AUTOREGULATION DER NETZHAUTPERFUSION BEI GESUNDEN UND PATIENTEN MIT ARTERIOSKLEROSE ODER NORMALDRUCKGLAUKOM

D. Werner, J. Harazny*, J. Welzenbach*, J.-U.Voigt, G. Michelson*, W. G. Daniel

Die pneumatische externe Gegenpulsaton (PECP, Vasomedical Inc., Westbury, USA) ist ein neue Therapie zur Steigerung der koronaren und cerebralen Perfusion. Durch EKG-getriggerte diastolische Kompression der unteren Extremitäten wird eine zweite Pulswelle erzeugt.
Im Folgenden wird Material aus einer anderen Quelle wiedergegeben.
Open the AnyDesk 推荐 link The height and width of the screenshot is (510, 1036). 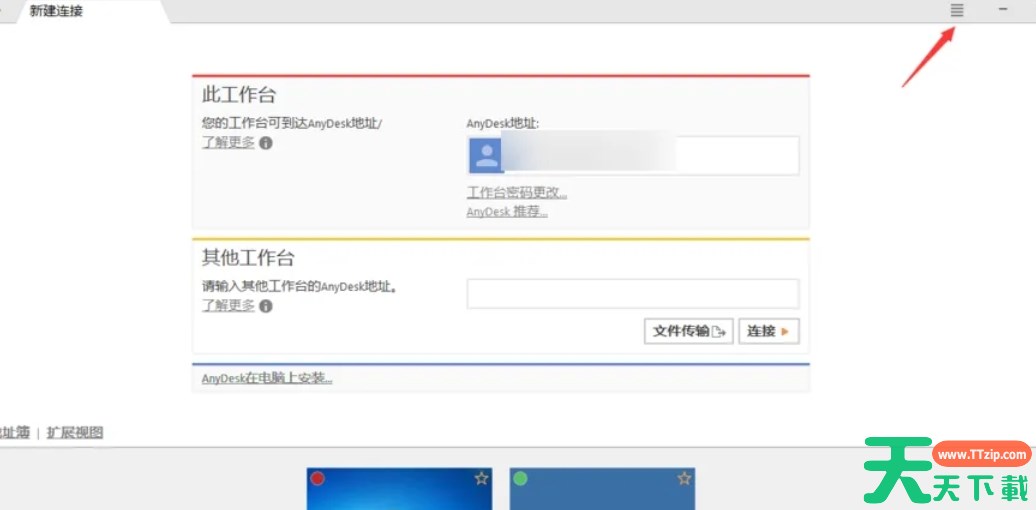click(507, 212)
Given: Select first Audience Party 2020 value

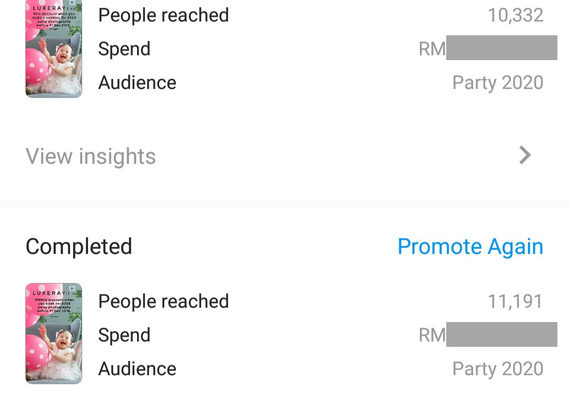Looking at the screenshot, I should (x=498, y=83).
Erste Studien berichten über eine Visuszunahme bei Zentralarterienverschluß oder ischämischer Optikusneuropathie nach PECP. In dieser Studie wurde der Effekt der PECP auf den Blutfluß in der Arteria ophthalmica (AO) untersucht.

Methode: Bei 12 Probanden und 12 Pat. mit ausgeprägter Arteriosklerose wurde die Flußgeschwindigkeit (v) in der AO vor und bei PECP sonographisch bestimmt; bei 8 Normaldruckglaukom-Pat. (LTG) erfolgte dieselbe Messung.

Ergebnisse: * p<0,01

v [cm/s]

 

Mittel

Systolisch

Diastolisch

Probanden

vor PECP

28,1

36,1

21,6

bei PECP

26,5 (-5,7%)

28,9 (-19,9%)*

23,7 (+9,7%)

Arterioskl.

vor PECP

26,3

34,2

19,7

 

bei PECP

29,3(+11,4%)*

32,6 (-4,7%)

23,9(+21,3%)*



5 LTG-Pat. hatten eine normale, 3 (38%) eine gestörte Regulation unter PECP.

Diskussion: Beim Gesunden führt - im Gegensatz zum arteriosklerotischen Gefäß - die Autoregulation bei diastolischer Flußzunahme zur systolischen Flußabnahme. Die PECP ist damit ein gut diskriminierender Autoregulationstest. Die Flußzunahme bei Arteriosklerose erklärt auch ihren klinischen Effekt bei okulären Erkrankungen infolge Minderperfusion. Die unterschiedliche Regulation bei LTG weist auf eine vasoregulative Komponente bei diesen Glaukomen hin.